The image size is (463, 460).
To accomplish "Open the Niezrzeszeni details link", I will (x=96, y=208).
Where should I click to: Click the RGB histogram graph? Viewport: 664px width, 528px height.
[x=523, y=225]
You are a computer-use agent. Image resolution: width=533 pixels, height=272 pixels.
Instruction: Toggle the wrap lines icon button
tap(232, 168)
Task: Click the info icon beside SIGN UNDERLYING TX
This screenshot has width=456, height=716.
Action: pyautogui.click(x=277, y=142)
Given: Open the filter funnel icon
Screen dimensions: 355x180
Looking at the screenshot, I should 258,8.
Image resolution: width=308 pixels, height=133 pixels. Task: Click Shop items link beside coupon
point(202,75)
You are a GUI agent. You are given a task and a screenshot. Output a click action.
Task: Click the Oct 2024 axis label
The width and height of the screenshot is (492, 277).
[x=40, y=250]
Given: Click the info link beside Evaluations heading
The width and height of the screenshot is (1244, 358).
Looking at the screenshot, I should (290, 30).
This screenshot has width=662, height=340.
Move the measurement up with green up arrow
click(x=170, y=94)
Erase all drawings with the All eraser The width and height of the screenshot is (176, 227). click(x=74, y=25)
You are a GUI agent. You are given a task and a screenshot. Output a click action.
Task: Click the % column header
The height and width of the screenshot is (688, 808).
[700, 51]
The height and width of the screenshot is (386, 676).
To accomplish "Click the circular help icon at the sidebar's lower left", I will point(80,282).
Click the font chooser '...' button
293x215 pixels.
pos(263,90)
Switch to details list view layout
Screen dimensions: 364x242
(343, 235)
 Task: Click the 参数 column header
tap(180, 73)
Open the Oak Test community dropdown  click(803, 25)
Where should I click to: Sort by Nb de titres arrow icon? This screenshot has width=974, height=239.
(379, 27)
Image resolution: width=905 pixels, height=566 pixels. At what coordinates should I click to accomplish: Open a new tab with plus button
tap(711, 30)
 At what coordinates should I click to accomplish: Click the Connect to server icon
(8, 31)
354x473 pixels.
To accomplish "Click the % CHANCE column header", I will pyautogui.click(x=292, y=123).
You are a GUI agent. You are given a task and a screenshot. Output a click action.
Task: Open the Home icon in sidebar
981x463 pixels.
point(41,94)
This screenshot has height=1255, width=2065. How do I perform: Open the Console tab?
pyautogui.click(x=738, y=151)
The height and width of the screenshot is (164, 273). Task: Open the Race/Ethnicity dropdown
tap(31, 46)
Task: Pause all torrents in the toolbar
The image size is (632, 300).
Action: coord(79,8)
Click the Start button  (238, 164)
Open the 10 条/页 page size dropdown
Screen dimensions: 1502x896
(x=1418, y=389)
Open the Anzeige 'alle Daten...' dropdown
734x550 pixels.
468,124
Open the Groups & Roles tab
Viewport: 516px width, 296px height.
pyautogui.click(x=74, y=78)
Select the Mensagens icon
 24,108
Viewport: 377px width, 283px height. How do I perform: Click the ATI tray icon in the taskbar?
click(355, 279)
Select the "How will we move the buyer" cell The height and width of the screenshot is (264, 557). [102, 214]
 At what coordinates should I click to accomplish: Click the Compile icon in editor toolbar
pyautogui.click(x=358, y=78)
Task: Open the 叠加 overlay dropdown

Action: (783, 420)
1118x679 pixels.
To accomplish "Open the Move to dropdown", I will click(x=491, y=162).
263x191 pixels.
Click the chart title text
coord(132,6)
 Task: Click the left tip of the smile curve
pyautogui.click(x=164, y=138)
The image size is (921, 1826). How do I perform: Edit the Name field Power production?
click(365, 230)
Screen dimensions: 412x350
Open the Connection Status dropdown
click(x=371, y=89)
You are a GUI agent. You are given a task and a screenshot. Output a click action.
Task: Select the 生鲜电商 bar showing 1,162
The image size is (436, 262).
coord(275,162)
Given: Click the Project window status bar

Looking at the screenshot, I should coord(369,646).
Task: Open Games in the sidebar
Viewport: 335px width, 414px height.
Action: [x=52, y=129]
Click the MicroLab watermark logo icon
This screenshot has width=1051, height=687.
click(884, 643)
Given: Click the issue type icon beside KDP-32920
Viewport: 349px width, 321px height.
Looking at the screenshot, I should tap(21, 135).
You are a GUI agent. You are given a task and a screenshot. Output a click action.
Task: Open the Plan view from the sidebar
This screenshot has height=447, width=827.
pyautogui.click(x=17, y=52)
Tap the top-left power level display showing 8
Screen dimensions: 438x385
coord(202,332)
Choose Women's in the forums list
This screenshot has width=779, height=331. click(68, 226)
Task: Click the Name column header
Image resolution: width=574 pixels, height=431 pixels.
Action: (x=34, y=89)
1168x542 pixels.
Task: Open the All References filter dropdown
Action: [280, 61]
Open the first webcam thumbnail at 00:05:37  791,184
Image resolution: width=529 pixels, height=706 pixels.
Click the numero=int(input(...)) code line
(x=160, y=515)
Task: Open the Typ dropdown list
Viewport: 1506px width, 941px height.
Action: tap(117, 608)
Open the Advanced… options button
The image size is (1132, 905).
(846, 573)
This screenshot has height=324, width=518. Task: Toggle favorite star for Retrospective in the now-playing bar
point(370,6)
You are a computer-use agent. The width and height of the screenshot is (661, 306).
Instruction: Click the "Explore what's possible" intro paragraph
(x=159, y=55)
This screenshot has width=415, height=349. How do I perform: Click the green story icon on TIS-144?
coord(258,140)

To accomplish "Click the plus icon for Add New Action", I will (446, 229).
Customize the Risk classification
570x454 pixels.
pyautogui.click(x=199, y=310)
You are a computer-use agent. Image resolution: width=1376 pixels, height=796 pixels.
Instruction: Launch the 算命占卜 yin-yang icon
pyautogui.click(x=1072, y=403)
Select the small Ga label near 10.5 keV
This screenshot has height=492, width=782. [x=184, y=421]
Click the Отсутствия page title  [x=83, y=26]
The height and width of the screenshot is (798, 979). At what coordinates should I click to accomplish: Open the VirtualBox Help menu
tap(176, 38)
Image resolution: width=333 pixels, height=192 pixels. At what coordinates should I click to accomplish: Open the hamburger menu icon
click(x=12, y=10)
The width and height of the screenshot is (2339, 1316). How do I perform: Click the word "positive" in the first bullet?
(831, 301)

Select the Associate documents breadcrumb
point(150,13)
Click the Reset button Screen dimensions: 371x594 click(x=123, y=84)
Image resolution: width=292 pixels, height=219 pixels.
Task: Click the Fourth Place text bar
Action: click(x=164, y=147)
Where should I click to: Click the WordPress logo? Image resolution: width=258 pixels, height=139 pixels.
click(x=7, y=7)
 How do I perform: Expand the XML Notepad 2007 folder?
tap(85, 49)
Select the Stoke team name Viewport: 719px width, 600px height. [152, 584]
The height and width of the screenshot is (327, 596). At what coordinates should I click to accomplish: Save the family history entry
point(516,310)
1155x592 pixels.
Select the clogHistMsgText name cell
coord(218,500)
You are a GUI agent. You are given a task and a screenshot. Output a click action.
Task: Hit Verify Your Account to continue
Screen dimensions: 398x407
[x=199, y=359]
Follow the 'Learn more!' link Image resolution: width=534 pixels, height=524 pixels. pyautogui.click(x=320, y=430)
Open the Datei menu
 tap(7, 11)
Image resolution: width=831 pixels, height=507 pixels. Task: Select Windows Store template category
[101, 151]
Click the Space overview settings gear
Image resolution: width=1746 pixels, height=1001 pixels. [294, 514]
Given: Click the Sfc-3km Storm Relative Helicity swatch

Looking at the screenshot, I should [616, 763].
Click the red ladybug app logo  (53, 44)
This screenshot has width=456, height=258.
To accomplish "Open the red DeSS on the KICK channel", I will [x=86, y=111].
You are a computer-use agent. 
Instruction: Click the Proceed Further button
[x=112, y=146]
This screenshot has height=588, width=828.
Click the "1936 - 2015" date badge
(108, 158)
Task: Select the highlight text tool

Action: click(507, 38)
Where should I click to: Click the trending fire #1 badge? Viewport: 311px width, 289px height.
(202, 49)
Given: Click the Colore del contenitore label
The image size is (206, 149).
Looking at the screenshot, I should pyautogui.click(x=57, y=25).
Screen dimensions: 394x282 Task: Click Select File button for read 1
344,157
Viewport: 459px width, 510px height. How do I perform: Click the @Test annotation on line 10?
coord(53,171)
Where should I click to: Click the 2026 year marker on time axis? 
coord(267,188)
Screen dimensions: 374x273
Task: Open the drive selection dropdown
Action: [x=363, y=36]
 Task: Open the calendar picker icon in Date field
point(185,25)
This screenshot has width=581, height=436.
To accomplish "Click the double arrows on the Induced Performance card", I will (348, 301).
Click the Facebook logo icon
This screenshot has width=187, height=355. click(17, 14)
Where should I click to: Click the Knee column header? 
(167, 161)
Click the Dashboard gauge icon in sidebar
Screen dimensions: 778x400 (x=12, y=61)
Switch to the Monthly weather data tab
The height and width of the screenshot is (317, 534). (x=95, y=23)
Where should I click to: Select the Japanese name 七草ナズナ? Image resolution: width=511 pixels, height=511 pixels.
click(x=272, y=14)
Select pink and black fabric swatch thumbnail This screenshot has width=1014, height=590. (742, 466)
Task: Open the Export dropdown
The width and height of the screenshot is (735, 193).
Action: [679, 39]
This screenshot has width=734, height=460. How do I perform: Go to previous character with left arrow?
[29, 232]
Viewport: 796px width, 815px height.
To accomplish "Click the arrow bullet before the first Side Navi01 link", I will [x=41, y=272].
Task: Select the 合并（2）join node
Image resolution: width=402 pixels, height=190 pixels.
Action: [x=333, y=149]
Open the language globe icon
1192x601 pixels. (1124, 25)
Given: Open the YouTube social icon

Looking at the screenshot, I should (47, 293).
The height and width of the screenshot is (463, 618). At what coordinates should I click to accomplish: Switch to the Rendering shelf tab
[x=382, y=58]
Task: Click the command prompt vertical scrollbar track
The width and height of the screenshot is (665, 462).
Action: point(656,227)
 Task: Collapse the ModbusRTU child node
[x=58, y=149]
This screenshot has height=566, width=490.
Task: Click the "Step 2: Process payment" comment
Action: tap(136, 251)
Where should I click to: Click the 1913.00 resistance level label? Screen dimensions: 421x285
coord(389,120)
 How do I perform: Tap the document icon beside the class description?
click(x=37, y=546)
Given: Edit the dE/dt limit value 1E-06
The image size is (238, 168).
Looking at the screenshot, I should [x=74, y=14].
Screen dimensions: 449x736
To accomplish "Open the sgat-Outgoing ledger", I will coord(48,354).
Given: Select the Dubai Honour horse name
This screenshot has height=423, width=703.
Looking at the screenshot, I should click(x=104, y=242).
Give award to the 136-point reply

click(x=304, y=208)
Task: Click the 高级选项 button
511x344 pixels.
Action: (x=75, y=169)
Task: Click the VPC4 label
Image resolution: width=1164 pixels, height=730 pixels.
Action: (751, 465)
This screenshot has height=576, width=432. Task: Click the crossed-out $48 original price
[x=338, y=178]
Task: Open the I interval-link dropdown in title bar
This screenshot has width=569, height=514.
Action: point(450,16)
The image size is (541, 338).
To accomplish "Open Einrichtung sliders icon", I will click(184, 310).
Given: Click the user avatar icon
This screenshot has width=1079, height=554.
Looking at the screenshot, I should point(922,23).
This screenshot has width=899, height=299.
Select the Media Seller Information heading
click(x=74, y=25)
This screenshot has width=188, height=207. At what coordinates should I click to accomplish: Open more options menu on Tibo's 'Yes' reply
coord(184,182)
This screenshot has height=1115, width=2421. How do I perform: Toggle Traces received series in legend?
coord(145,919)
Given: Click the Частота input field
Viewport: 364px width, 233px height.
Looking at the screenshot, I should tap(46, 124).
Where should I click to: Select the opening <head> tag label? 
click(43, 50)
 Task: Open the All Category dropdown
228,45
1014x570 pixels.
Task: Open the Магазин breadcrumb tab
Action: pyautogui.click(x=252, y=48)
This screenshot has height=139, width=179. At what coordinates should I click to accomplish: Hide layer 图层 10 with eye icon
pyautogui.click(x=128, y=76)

## EXERCISE REQUIREMENTS
Copy out every line in the entries above that holds "computer".

## ANSWER TO THIS TASK
You are a computer-use agent. Image resolution: width=533 pixels, height=272 pixels.
You are a computer-use agent. The width and height of the screenshot is (661, 306).
You are a computer-use agent. Image resolution: width=1376 pixels, height=796 pixels.
You are a computer-use agent. 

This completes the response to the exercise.